REQUIRED ACTIONS:
1. List, in order, the four components of the pipeline shown in the first line of the mail-to-database guide.
2. Reproduce word for word the stretch of the mail-to-database guide from "1. Get a Top" through "library for this.".
-------- PAGE
Procmail (Receive mail and forward to script)--->PHP Script(Parse Mail and put in Database)--->MySQL(Store the mails)--->JSON

Note: This is intended as a quick DIY for simple projects. Hence, we will not go into more details like spam detection and memory optimization.

##Instructions ####Setup Infrastructure

  1. Get a Top level domain name (Note: Getting this to work with a sub-domain will require more work and setup)
  2. Change the MX record to point to the public IP of your machine

####Setup Database

  1. Install mysql on your machine and setup a database to hold your mails.
  2. Create a table with all the fields you want. A few example fields can be Date, From, Subject, Body etc.

####Setup PHP Script

  1. Install php on your machine and php-mime-mail-parser. We will be using this library to parse the incoming mails.
  2. Write a simple file to parse emails from the stdin stream. You can look at the sample file of the library for this.
  3. You can store the extracted fields into your MySQL database.
----------------
-------- ITEMS
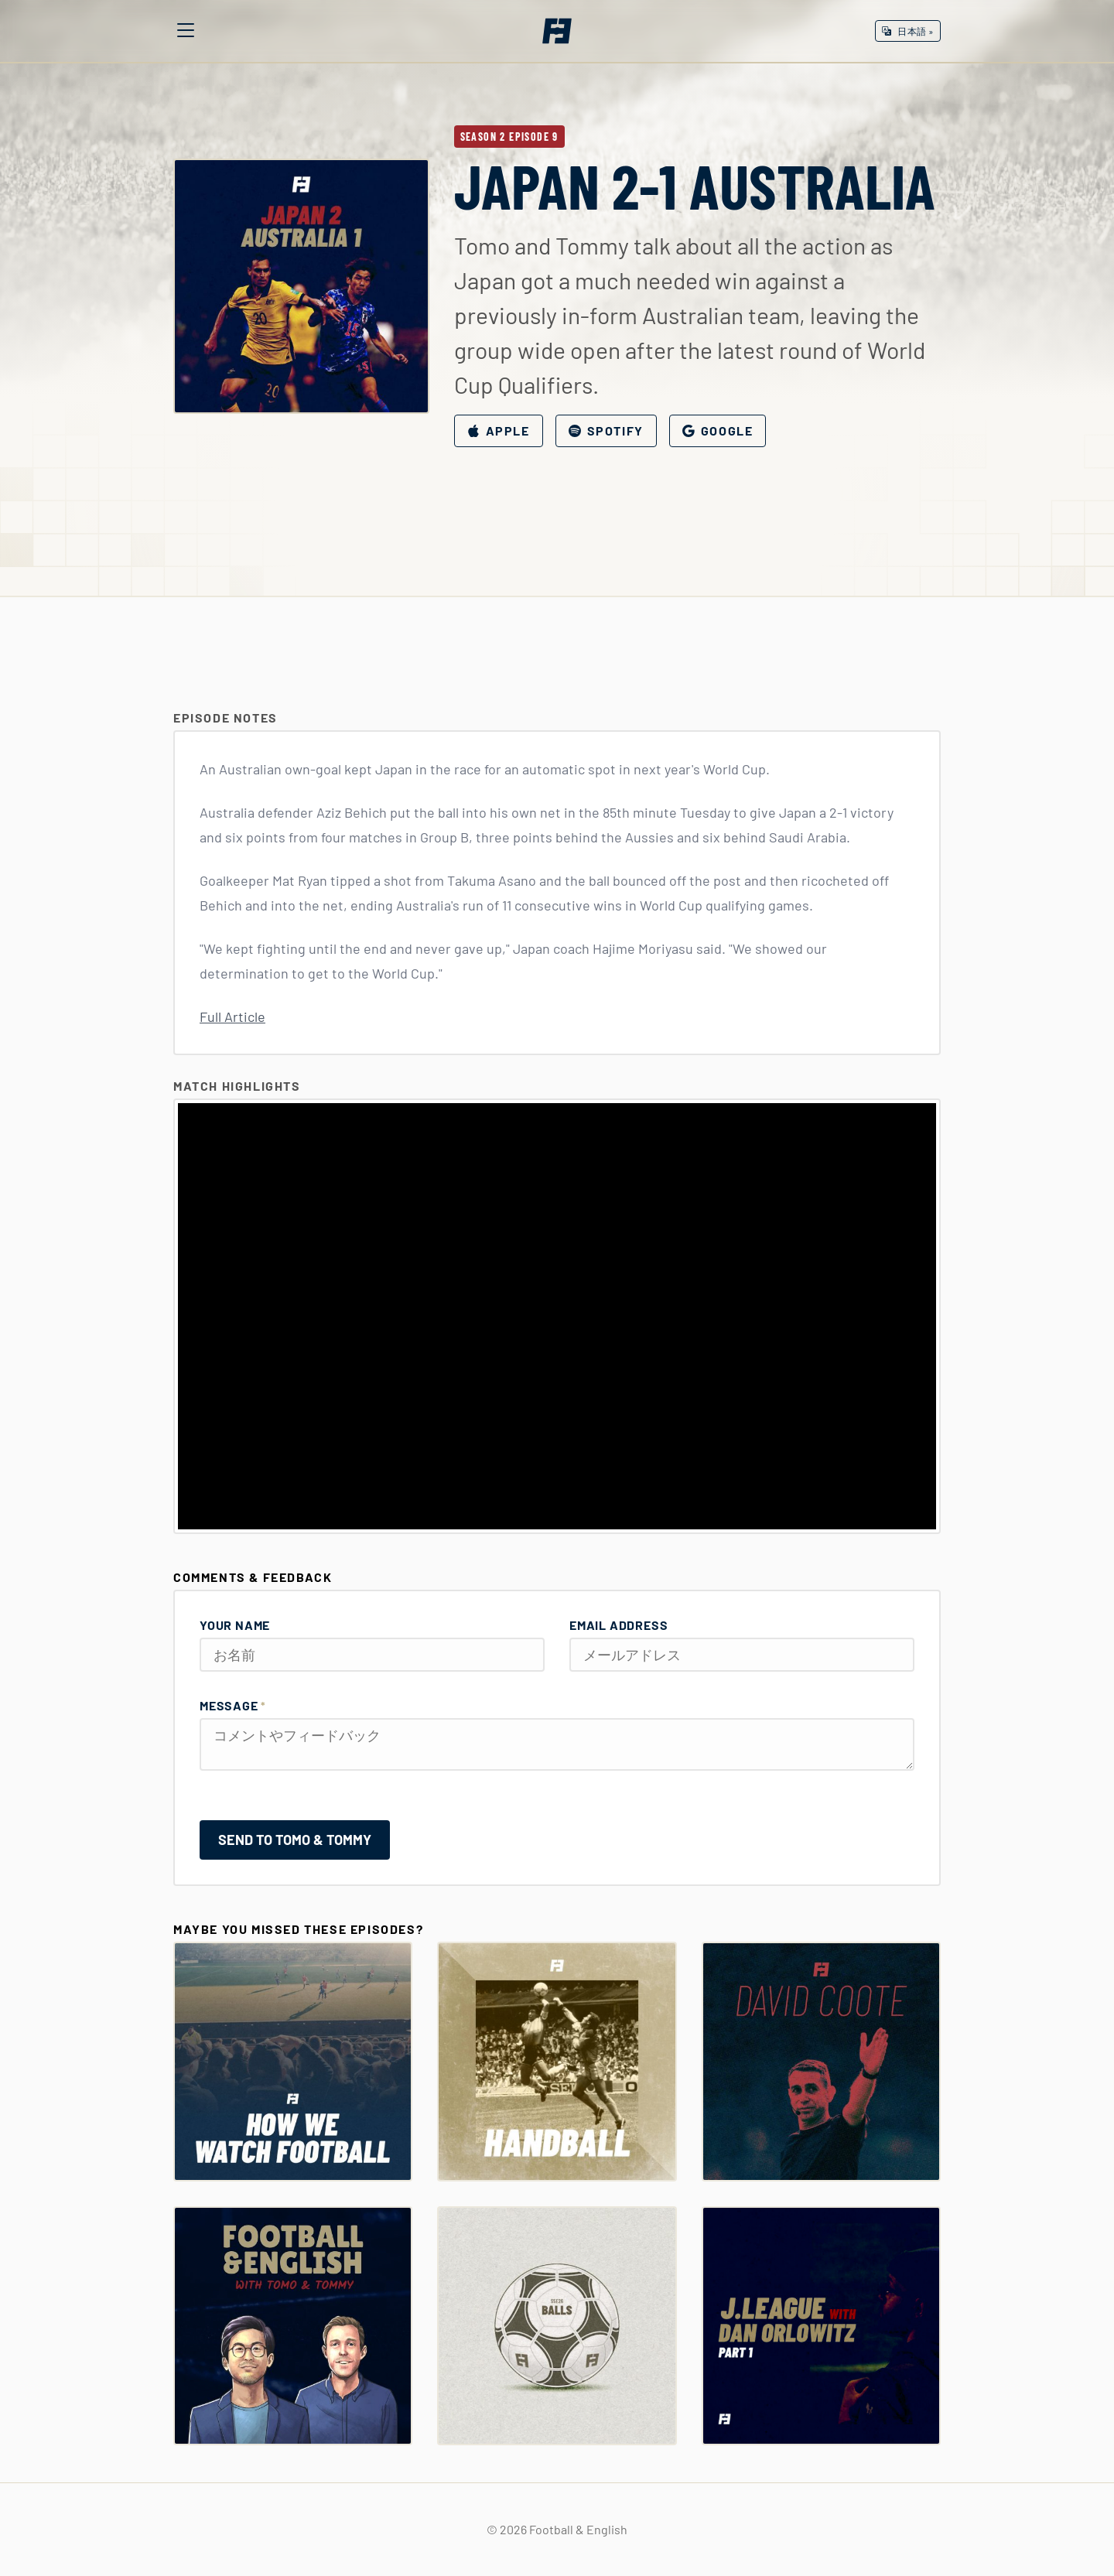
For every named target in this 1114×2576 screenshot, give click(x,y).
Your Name (235, 1625)
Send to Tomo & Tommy (294, 1839)
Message (233, 1705)
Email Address (618, 1625)
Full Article (232, 1016)
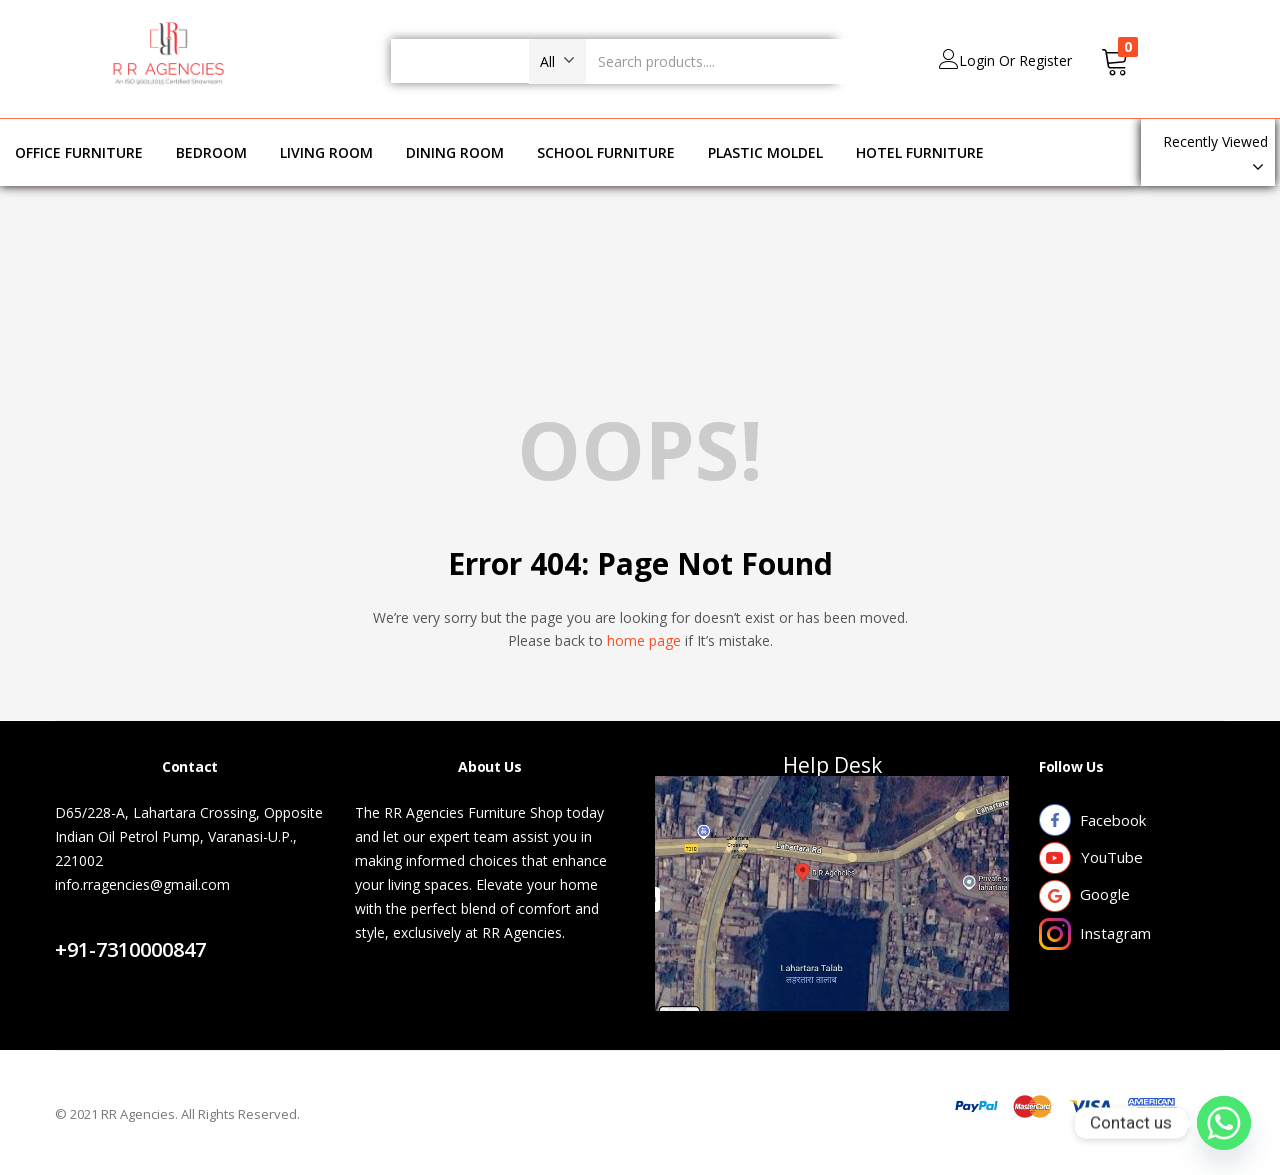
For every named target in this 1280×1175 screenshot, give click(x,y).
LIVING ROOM (326, 152)
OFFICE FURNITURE (79, 152)
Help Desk (832, 765)
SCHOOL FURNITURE (606, 152)
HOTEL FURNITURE (920, 152)
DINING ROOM (455, 152)
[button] (557, 61)
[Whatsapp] (1224, 1123)
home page (644, 640)
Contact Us (113, 925)
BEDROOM (211, 152)
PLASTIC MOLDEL (765, 152)
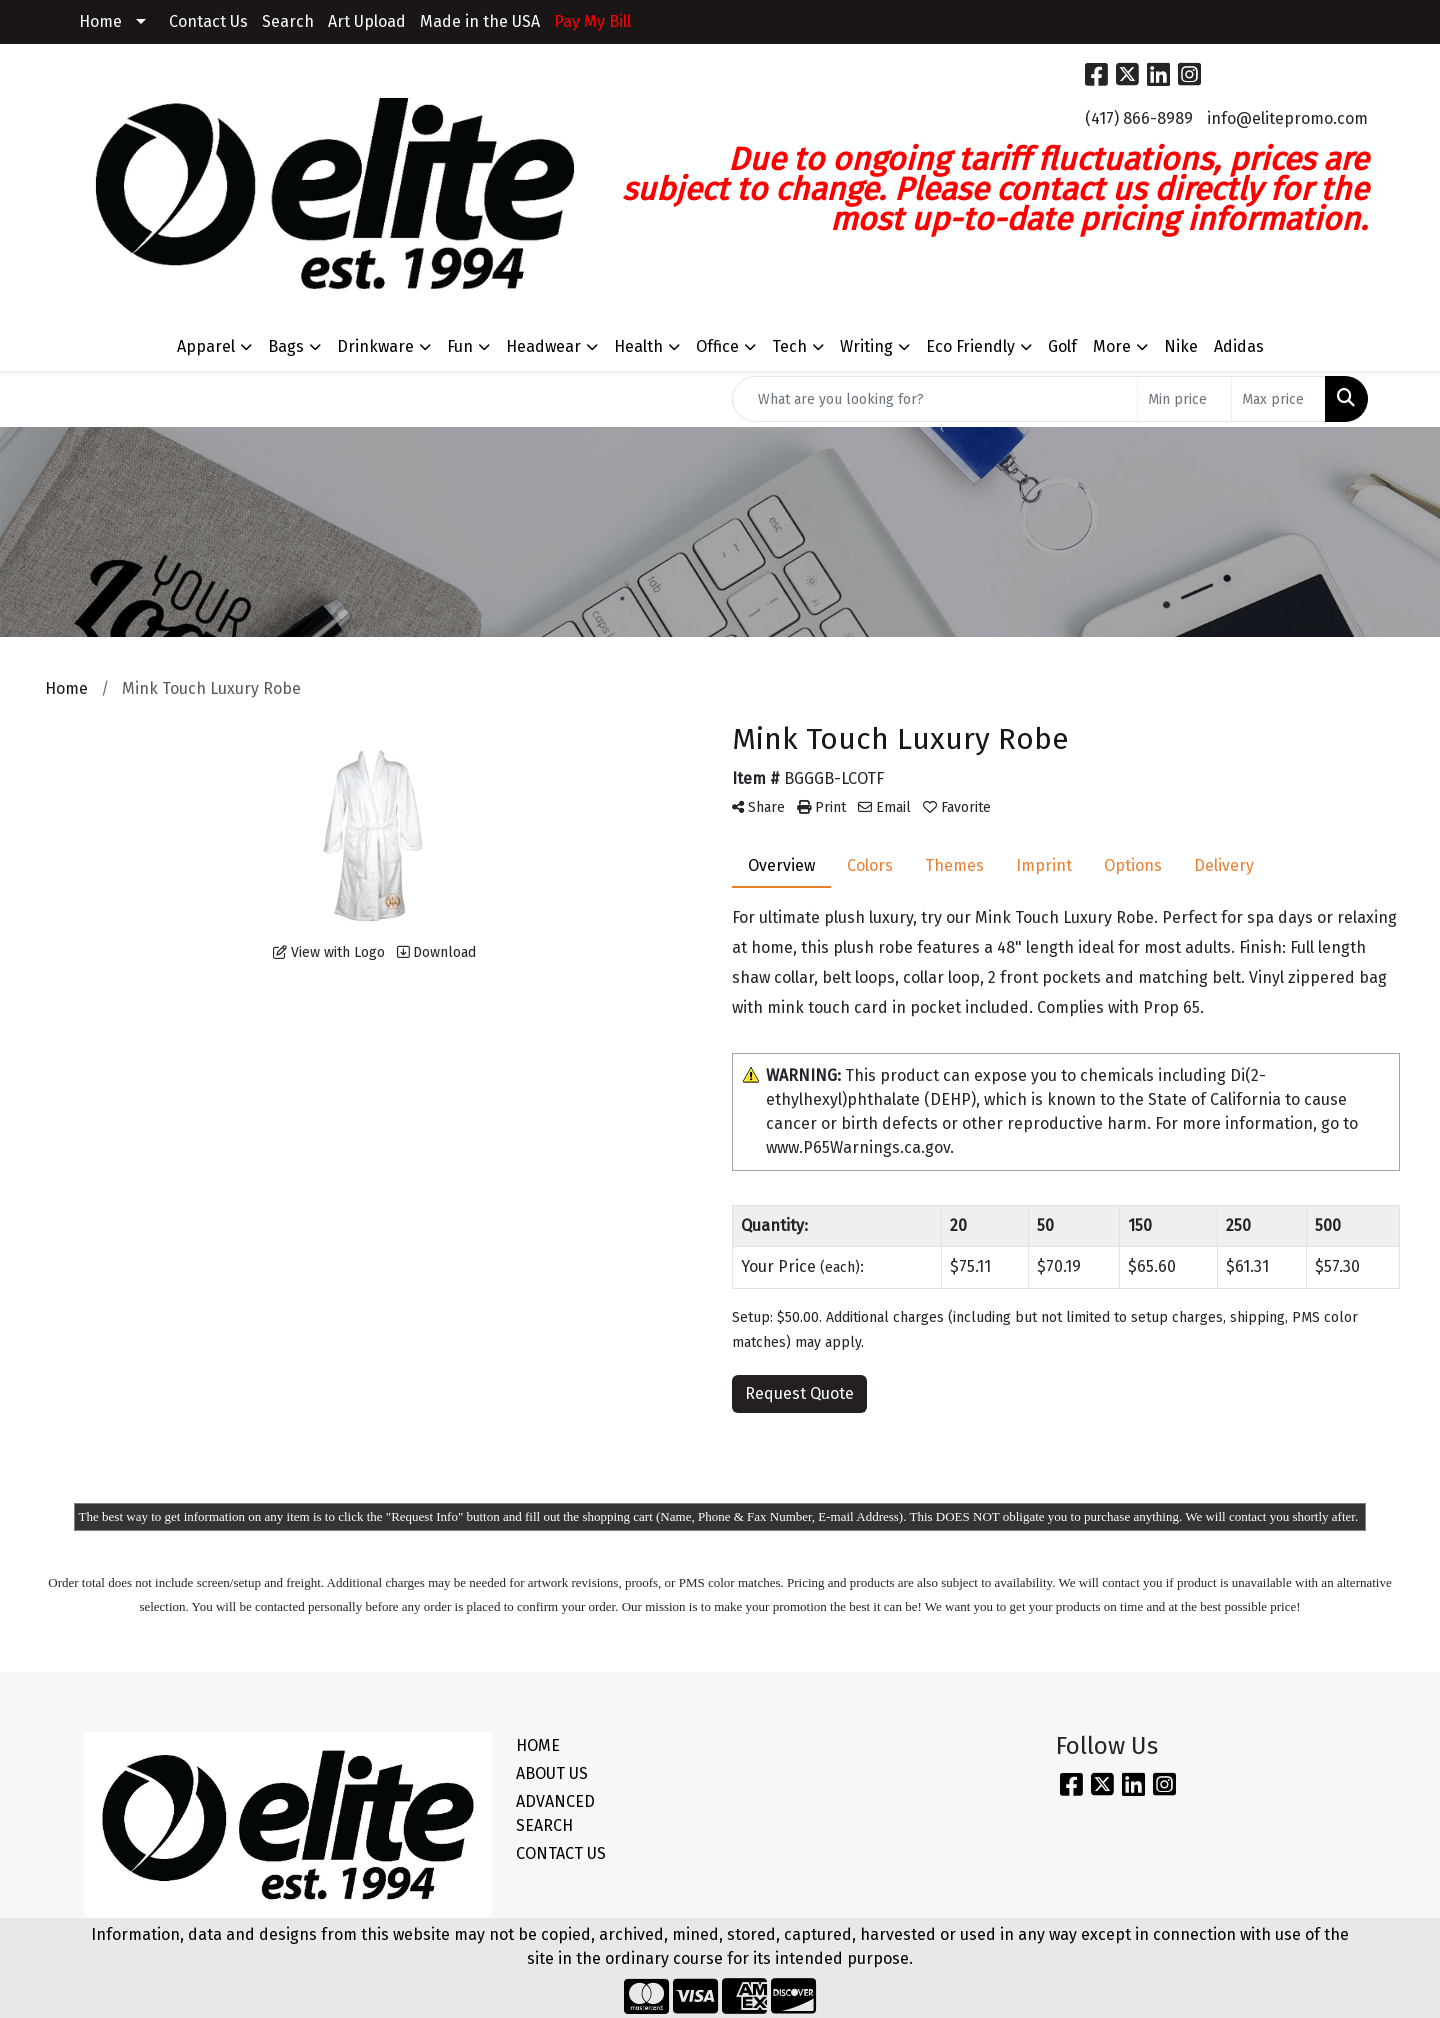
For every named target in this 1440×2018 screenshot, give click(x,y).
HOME (538, 1745)
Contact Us (208, 21)
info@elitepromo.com (1287, 118)
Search (288, 21)
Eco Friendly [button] (970, 346)
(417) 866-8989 (1139, 118)
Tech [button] (789, 346)
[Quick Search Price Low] (1184, 399)
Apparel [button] (206, 346)
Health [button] (638, 346)
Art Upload (367, 21)
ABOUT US (552, 1773)
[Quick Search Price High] (1278, 399)
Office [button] (717, 346)
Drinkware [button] (375, 346)
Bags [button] (286, 346)
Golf (1062, 346)
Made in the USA (480, 21)
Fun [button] (460, 346)
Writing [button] (866, 346)
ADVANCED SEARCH (555, 1813)
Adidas (1239, 346)
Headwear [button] (543, 346)
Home (100, 21)
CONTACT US (561, 1853)
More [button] (1112, 346)
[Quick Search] (935, 399)
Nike (1181, 346)
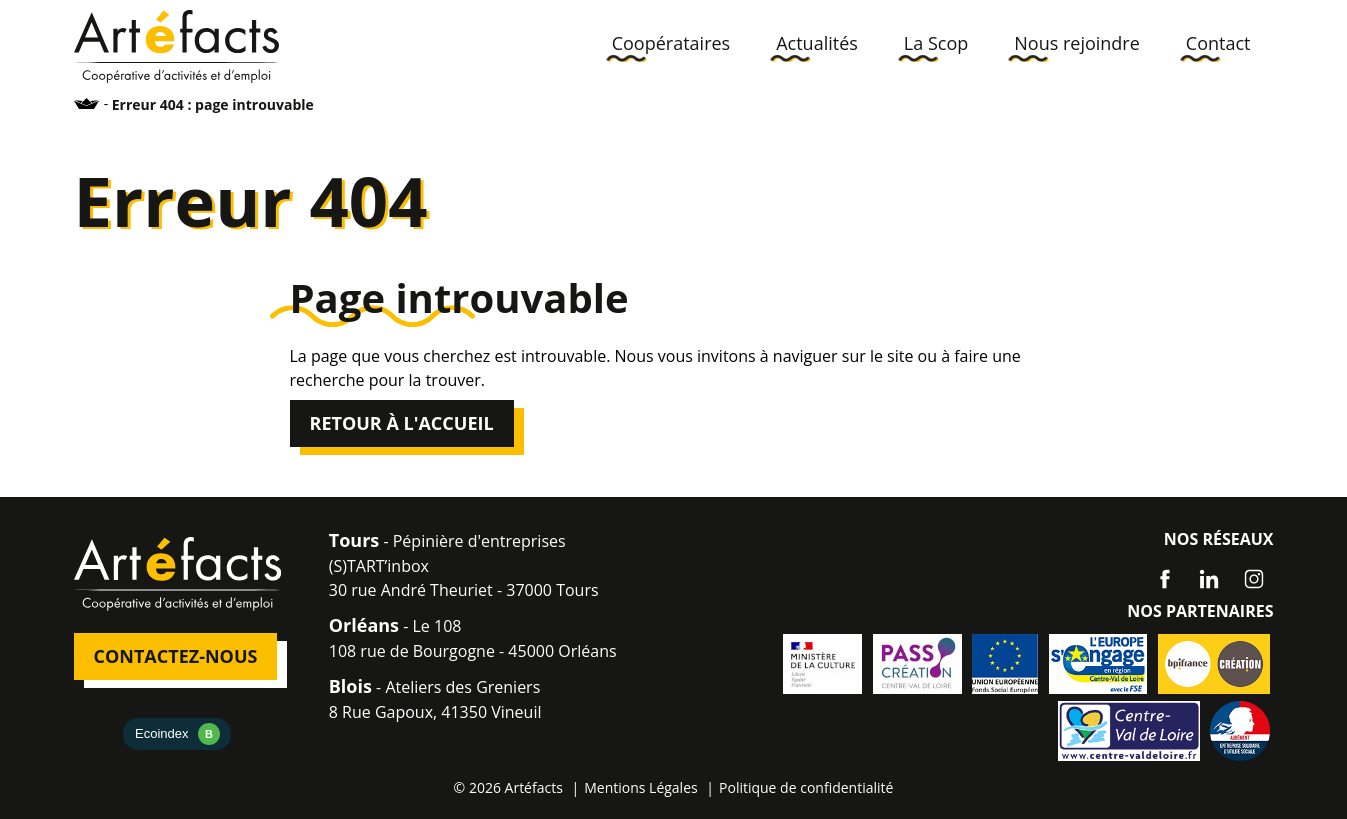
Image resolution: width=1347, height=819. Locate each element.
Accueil (87, 103)
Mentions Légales (641, 787)
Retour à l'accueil (402, 423)
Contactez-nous (176, 656)
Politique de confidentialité (806, 787)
----------------
ANSWER LIST:
1. Procmail, PHP Script, MySQL, JSON

2.
1. Get a Top level domain name (Note: Getting this to work with a sub-domain will require more work and setup)
  2. Change the MX record to point to the public IP of your machine

####Setup Database

  1. Install mysql on your machine and setup a database to hold your mails.
  2. Create a table with all the fields you want. A few example fields can be Date, From, Subject, Body etc.

####Setup PHP Script

  1. Install php on your machine and php-mime-mail-parser. We will be using this library to parse the incoming mails.
  2. Write a simple file to parse emails from the stdin stream. You can look at the sample file of the library for this.